### PASSAGE TO READ:
■ ■ ■ ■ ■
From: John Hines <jbhines@newsguy.com>
Subject: Re: Pre-Recorded Phone Should be Illegal
Date: Mon, 01 Nov 2004 13:44:22 -0600
Organization: www.jhines.org
Reply-To: john@jhines.org


hancock4@bbs.cpcn.com (Lisa Hancock) wrote:

> In this election season, I have been BOMBARDED with pre-recorded phone
> calls pitching various candidates, flooding my answering machine.

The only worse than being in a state that is out of play, and ignored,
would be being in a swing state, with non-stop politicing.

This election wore out its welcome along time ago.

That is why I'm trying to revive the "Pat Paulsen for President"
campaign of '68.  So far, everyone has got a smile out of it, which is
something that can not be said about the current election.

------------------------------

From: Eric Tappert <e.tappert.spamnot@worldnet.att.net>
Subject: Re: Pre-Recorded Phone Should be Illegal
Date: Mon, 01 Nov 2004 19:52:56 GMT
Organization: AT&T Worldnet


On 31 Oct 2004 19:43:19 -0800, hancock4@bbs.cpcn.com (Lisa Hancock)
wrote:

> In this election season, I have been BOMBARDED with pre-recorded phone
> calls pitching various candidates, flooding my answering machine.

> I know election phone calls are legal.
■ ■ ■ ■ ■
### SUPPLIED INFORMATION:
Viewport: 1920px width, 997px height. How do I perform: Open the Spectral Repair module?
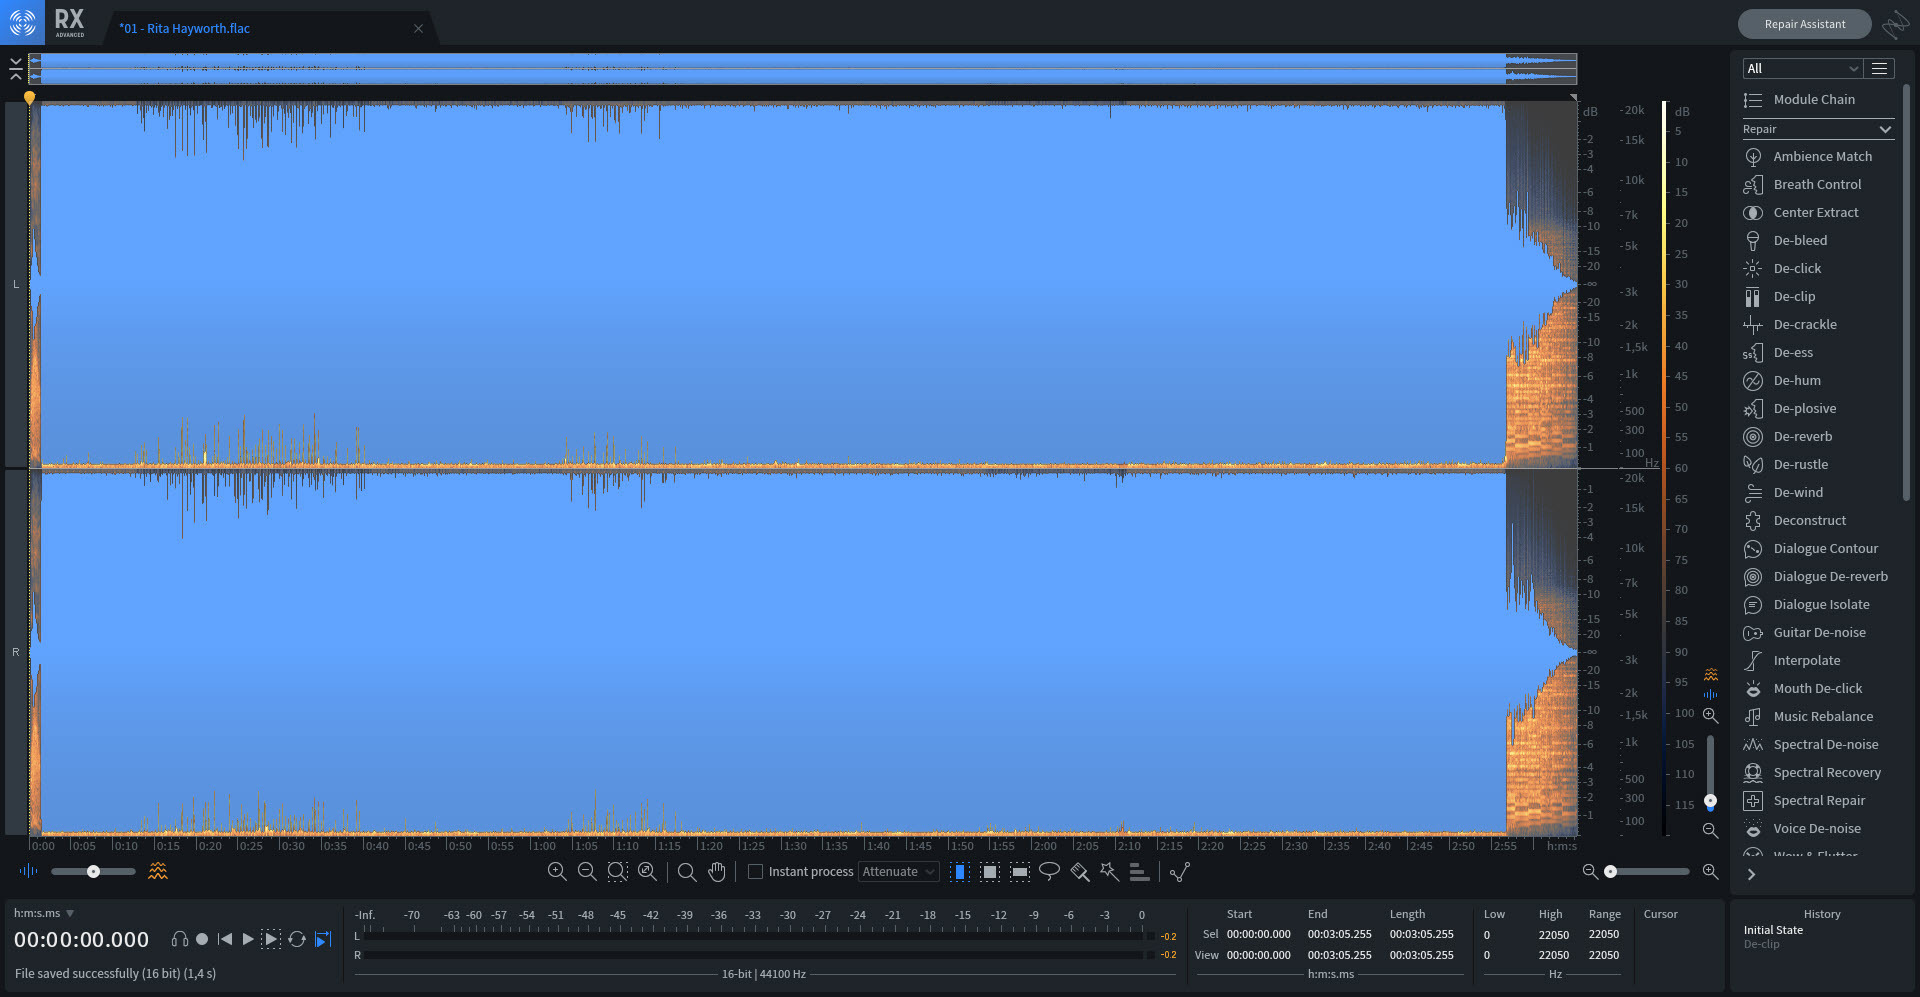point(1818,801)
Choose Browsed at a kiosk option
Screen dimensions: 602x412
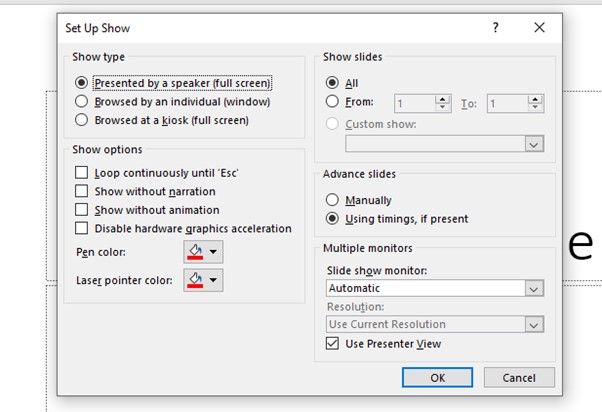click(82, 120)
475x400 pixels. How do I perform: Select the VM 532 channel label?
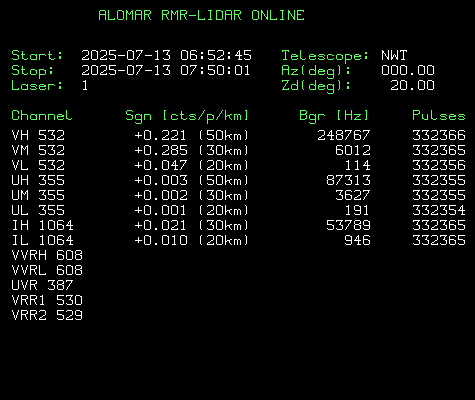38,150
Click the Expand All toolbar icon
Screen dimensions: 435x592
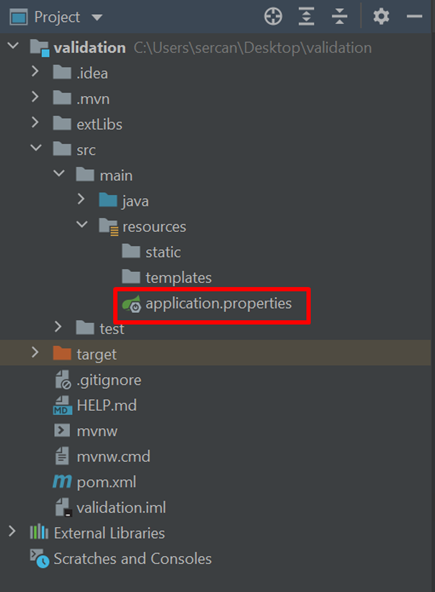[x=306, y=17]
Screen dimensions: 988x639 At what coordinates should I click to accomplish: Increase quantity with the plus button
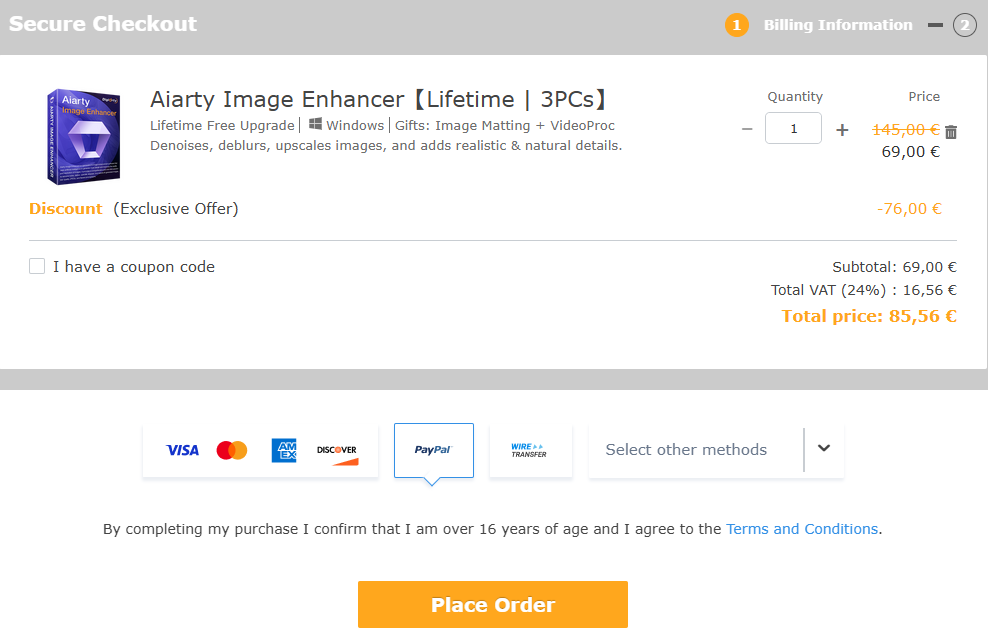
■ ■ ■ ■ ■
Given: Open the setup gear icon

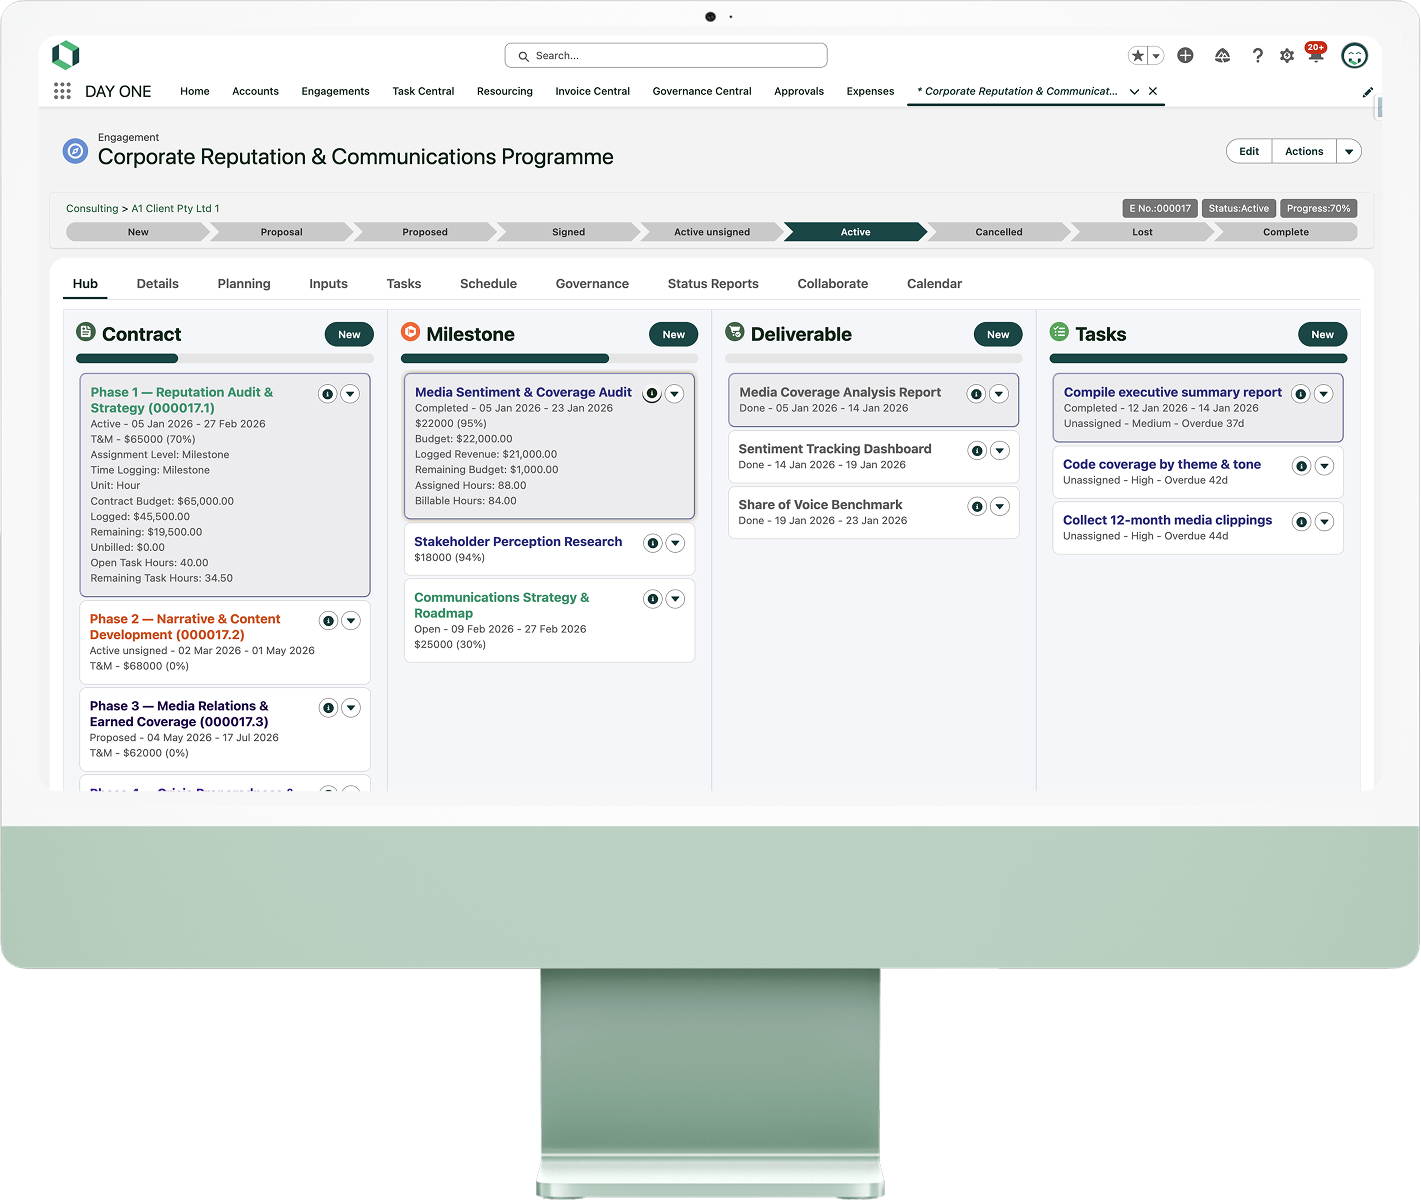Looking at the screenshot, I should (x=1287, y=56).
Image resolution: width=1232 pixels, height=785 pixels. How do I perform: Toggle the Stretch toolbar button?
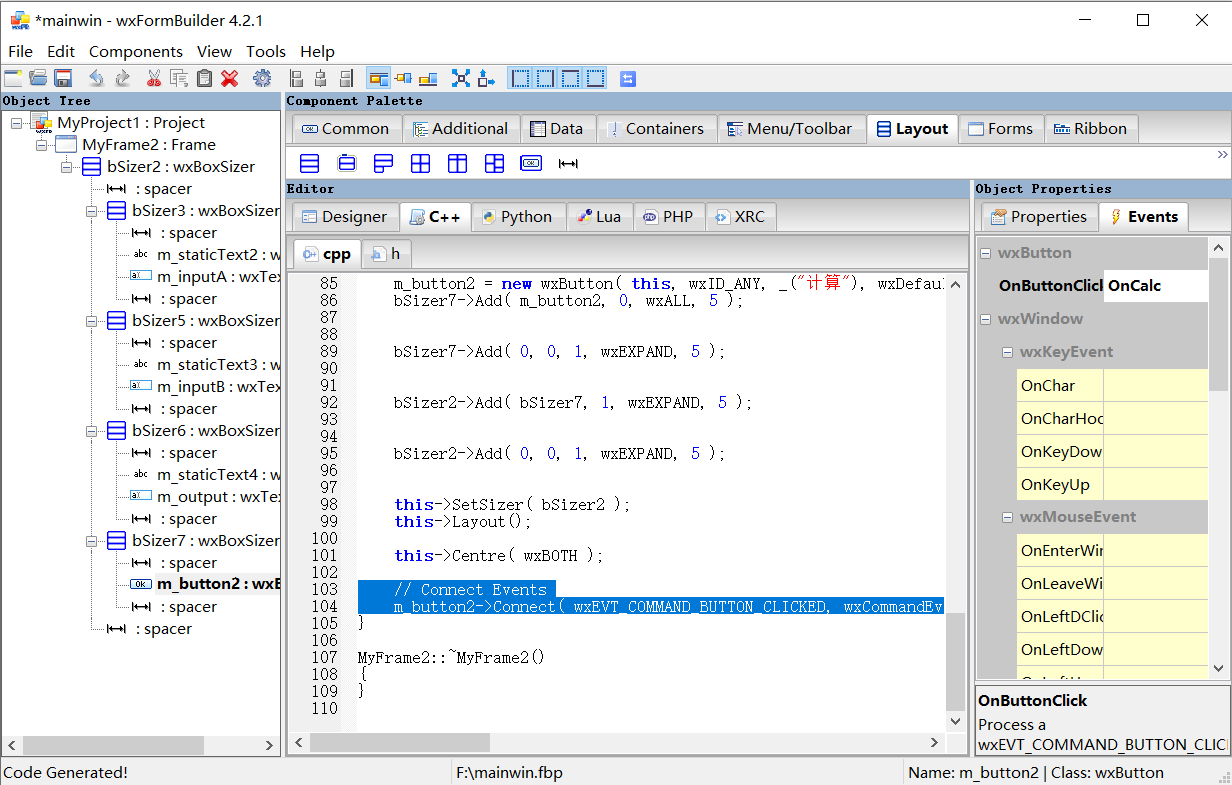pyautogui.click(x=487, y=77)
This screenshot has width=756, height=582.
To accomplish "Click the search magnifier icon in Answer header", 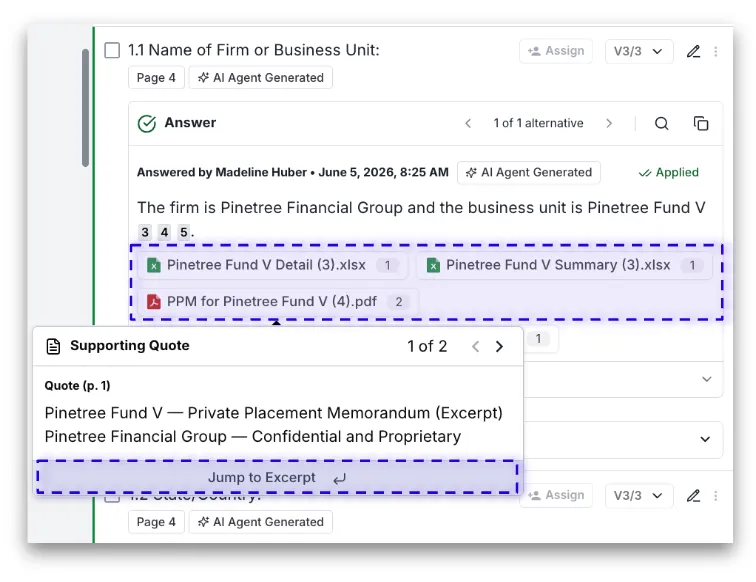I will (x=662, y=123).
■ ■ ■ ■ ■
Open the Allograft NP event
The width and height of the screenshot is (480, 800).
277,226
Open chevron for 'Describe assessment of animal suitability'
■ ■ ■ ■ ■
### OBJECTIVE 1:
In the newsgroup thread, which campaign is John Hines trying to revive?
### OBJECTIVE 2:
Can you update the entries, starting with the line with "Click the Expand All toolbar icon" and going on through the line with "Screen dimensions: 988x639", so that "Screen dimensions" becomes "Screen size" and nothing else changes? Give back only those lines, and leave the pictures out.

### CORRECT ANSWER 1:
The "Pat Paulsen for President" campaign of '68.

### CORRECT ANSWER 2:
Click the Expand All toolbar icon
Screen size: 435x592
[x=306, y=17]
Screen size: 988x639 At what coordinates should I click to accomplish: Increase quantity with the plus button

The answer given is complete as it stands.